## Work order
In the entries that follow, the line with "OperaCinema (552, 262)" opens the range and the line with "Image resolution: width=1138, height=2576." closes it; repeat that range exactly, both lines included.

## Data
——

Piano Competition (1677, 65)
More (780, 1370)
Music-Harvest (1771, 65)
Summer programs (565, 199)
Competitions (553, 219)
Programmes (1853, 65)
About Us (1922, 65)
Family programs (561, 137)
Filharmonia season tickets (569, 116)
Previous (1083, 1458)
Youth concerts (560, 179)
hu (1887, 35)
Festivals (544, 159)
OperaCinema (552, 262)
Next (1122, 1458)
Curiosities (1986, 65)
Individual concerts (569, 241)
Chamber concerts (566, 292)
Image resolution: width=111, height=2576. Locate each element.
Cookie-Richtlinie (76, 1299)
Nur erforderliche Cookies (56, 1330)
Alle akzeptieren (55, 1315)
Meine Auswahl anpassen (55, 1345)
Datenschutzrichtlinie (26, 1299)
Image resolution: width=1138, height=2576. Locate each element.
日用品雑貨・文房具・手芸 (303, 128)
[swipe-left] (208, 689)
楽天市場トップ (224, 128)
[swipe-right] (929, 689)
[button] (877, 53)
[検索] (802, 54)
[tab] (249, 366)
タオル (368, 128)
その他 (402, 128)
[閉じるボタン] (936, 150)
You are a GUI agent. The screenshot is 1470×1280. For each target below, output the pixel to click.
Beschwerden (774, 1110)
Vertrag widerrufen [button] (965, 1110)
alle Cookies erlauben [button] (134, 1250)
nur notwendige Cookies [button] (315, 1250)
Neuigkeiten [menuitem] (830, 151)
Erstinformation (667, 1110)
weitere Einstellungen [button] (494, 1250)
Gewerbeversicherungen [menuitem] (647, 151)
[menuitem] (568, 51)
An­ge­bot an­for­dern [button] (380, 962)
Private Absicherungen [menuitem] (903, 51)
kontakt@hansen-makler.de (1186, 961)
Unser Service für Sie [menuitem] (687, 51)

——

## Answer box
OperaCinema (552, 262)
Next (1122, 1458)
Curiosities (1986, 65)
Individual concerts (569, 241)
Chamber concerts (566, 292)
Image resolution: width=111, height=2576. Locate each element.
Cookie-Richtlinie (76, 1299)
Nur erforderliche Cookies (56, 1330)
Alle akzeptieren (55, 1315)
Meine Auswahl anpassen (55, 1345)
Datenschutzrichtlinie (26, 1299)
Image resolution: width=1138, height=2576. Locate each element.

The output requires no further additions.